Two U.S. senators have called on President Bush to deploy the nation’s Strategic Petroleum Reserve.
In a letter posted Tuesday, Sens. Olympia J. Snowe, R-Maine, and Chuck Schumer, D-New York, called on Bush to act immediately to help relieve soaring gas prices across the country.
“Americans suffering from skyrocketing prices at the gas pump deserve relief,” Snowe said in a prepared statement. “With oil prices sure to rise even further in the aftermath of Hurricane Katrina, now is the time to utilize our strategic reserves to soften the blow.”
Hurricane Katrina disrupted on oil and gas supplies, sending prices to record highs of $70 per barrel in U.S trading.
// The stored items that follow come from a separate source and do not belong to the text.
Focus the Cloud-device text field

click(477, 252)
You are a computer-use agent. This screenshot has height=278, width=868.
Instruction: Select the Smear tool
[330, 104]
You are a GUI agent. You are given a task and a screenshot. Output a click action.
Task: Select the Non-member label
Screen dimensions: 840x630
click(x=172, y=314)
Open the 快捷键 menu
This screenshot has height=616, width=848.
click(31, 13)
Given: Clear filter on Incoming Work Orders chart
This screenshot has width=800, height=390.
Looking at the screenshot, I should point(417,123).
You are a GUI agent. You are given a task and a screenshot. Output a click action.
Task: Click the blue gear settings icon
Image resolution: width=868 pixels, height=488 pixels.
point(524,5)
In central Maine on Tuesday, gasoline was selling for a low of $2.52 per gallon in Lewiston for unleaded regular, while highs of $2.68 were seen in Turner and Auburn.
Schumer called on Bush to deploy the petroleum reserve to avoid “economic disaster.
“If there was ever a time for the Strategic Petroleum Reserve to be tapped, it would be now,” he said.
Tapping the reserve would assure a continued flow of crude to refineries that are operating, and would help to dampen market speculation that has been driving up both crude and wholesale prices for refined products.
Actually getting the reserve’s oil, however, could prove difficult. The same flooding and power outages affecting refineries along the Gulf Coast could delay shipments of crude. The reserve’s oil is held in salt caves near the Louisiana coast.
Katrina caused a shutdown of Gulf Coast oil production, beginning over the weekend as the hurricane prompted an evacuation of oil production platforms. The offshore platforms produce an estimated 1 million barrels of crude oil daily.
The Coast Guard said Tuesday that seven such platforms were adrift in the Gulf of Mexico after the storm.
Louisiana’s Offshore Oil Port, the nation’s largest oil importing terminal, has also been closed by the storm.
Besides the lost production of crude, flooding caused by Katrina shut down scores of refineries from Louisiana to Alabama. Those refineries produce about 10 percent of the gasoline consumed daily nationwide.